▸ Directions:
Using the text on therapeutic communities, answer these questions:
1. Who wrote it?
2. What sets an explicitly "therapeutic" community apart from ordinary social support?
3. Besides being fed and sheltered, what does a human infant need in order to survive?

▸ Excerpt provided:
*** Block opens ***

By Director of Patient Care Margaret Parish, PhD
Communities are inherently therapeutic – at least potentially. Social networks support longer, healthier, happier lives. Many research studies suggest that even relatively introverted people do better, emotionally and physically, when they feel connected to other people. The connections do not have to be deep and the contact does not have to be frequent, it just needs to be felt as connectedness.
Designing a treatment center as a therapeutic community involves harnessing the creative power of social networks. Such a community offers various forums for learning, working, and playing together; for supporting others and finding support; for contributing and participating and making decisions that influence the way the community works. Members find their own unique ways of belonging and making a difference.
What distinguishes an explicitly “therapeutic” community, beyond ordinary social support, is the commitment to considering everything that happens as an opportunity to learn together. Community members are invited to reflect and speak openly about the ways they experience one another – to consider how anyone’s actions affect others.
This is an important part of knowing yourself better, because just as you cannot see your own face, you cannot always tell how you are coming across to other people, or know what your actions mean in a social context. Behavior is communication, but it is not always consciously intended, and sometimes its meaning has to be decoded by other people who feel its impact. This is why having people around who are willing to tell you honestly how you are affecting them is a great contribution to self-understanding. Especially when combined with psychotherapy and family therapy, you begin to see links between current problems and what happened in the past, or between current group dynamics and those in the original social group, the family. Patterns identified in this way are not always easy to change, but seeing them can be remarkably freeing.
For better or worse, no one is alone. A human infant cannot survive without emotional connection, even if it is fed and sheltered. You become who you are in relation to specific other people, carrying remnants of old relationships forever, even in solitude; and repeating old patterns in new relationships in the form of expectations, preferences, and habits. Without meaning to, you enlist other people to fill familiar roles in your life and you relive old stories, perhaps trying to get back something that has been lost or perhaps trying to change an unwanted outcome.

*** Block closes ***

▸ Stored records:
*** Block opens ***

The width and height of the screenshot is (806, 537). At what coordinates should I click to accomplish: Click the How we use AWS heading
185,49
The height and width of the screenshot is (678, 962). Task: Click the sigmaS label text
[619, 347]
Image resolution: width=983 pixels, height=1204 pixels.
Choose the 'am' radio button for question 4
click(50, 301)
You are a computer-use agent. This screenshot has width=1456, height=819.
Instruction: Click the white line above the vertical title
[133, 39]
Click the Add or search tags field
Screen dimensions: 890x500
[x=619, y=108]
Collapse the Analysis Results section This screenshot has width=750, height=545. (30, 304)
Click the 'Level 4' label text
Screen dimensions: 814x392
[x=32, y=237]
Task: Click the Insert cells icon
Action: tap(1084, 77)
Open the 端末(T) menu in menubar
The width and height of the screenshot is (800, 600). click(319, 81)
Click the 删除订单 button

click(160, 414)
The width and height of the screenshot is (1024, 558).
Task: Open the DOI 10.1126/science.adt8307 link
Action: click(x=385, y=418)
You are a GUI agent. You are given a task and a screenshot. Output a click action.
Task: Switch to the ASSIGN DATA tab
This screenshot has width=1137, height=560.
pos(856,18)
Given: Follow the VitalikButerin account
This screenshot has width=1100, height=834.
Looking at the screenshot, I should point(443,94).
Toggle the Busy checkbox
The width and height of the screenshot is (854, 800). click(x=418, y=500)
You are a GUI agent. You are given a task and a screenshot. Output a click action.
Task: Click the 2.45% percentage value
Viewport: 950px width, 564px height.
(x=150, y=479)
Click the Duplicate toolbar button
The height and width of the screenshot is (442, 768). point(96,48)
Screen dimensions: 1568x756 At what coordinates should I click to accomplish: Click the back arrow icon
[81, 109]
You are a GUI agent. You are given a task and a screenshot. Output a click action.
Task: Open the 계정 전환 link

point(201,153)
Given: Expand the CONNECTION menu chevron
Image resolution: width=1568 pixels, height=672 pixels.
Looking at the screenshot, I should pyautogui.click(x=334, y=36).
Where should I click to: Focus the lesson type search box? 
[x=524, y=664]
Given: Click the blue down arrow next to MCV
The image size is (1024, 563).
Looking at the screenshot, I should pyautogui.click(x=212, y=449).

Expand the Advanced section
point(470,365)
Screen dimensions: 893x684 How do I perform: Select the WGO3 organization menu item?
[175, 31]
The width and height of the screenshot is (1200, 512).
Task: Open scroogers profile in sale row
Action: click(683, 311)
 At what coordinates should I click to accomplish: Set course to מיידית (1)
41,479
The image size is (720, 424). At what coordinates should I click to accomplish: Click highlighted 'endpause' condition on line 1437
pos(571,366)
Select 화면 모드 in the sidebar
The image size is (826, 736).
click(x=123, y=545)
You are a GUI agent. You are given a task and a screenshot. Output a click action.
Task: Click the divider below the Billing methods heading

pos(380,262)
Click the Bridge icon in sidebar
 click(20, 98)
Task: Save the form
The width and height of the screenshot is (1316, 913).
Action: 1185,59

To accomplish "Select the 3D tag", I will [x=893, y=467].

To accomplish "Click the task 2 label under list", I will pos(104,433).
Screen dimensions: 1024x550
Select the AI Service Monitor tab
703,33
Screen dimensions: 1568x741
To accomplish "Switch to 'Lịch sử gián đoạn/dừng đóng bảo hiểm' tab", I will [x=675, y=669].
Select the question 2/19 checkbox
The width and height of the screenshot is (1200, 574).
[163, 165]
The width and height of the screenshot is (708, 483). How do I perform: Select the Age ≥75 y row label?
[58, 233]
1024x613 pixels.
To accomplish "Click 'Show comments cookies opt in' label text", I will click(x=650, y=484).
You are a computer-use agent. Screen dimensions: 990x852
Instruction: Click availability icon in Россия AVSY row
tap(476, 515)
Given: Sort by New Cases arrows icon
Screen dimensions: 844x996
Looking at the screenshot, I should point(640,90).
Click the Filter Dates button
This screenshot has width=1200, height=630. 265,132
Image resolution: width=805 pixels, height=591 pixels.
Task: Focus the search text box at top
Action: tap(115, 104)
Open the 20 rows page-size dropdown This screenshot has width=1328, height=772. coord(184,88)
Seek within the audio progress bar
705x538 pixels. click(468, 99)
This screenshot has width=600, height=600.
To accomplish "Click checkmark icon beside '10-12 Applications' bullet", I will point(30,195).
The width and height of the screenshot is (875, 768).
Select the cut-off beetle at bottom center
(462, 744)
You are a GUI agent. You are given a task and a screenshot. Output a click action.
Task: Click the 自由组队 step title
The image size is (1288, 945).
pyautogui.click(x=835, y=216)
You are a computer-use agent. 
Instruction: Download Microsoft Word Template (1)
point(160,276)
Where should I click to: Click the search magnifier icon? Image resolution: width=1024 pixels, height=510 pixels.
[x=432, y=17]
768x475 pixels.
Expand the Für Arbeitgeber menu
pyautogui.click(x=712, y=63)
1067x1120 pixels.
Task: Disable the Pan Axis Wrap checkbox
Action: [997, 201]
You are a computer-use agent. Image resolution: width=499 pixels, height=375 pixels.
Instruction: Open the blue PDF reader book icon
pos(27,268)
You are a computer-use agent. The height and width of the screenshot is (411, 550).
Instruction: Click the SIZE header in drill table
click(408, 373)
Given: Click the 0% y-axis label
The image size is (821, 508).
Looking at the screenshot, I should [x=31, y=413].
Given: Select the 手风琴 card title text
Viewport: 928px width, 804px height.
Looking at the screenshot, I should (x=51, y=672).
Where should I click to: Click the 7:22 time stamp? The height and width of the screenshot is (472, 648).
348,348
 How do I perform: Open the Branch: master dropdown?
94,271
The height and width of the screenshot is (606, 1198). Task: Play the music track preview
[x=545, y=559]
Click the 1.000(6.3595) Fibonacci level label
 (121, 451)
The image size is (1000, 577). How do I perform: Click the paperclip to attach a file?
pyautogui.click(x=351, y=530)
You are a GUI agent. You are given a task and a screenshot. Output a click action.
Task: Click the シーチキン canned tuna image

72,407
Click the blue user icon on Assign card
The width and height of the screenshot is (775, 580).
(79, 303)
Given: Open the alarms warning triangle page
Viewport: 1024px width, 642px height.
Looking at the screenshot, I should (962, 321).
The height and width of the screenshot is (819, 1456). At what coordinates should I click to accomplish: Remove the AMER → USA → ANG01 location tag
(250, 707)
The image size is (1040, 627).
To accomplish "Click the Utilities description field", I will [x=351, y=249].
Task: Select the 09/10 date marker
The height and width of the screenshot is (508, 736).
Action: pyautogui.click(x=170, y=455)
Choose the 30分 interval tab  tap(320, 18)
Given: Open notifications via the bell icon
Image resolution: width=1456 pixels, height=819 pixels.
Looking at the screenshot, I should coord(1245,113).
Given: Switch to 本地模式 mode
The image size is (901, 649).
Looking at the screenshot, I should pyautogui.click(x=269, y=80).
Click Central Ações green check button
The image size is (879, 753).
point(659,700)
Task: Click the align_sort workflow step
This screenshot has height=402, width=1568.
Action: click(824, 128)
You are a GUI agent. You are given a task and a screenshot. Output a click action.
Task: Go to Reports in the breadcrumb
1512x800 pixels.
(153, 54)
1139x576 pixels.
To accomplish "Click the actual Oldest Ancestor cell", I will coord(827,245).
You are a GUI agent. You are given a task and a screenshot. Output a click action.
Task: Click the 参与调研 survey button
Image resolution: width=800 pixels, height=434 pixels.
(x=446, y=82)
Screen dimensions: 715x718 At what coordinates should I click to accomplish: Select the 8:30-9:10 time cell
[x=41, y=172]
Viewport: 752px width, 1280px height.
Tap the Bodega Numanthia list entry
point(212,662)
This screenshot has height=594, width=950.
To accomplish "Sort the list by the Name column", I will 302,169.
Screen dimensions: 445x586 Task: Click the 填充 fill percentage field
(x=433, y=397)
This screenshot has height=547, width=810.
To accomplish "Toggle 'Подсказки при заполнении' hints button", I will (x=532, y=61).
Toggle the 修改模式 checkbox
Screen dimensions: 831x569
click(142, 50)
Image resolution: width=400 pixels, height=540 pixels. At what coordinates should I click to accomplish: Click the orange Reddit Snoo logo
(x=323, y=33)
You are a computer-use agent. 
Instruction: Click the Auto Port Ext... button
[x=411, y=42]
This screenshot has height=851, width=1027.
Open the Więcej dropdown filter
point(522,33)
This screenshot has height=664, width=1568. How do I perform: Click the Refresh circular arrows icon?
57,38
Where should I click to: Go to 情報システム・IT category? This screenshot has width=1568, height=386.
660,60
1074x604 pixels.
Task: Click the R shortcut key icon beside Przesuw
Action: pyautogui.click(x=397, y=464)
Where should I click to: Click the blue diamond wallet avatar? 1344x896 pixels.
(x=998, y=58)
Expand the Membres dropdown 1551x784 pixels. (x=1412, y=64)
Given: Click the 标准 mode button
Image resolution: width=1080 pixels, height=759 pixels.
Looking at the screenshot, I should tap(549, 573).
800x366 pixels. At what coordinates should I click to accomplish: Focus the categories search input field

*** Block closes ***

▸ Result for this task:
1. Margaret Parish, PhD, Director of Patient Care.
2. The commitment to considering everything that happens as an opportunity to learn together.
3. Emotional connection.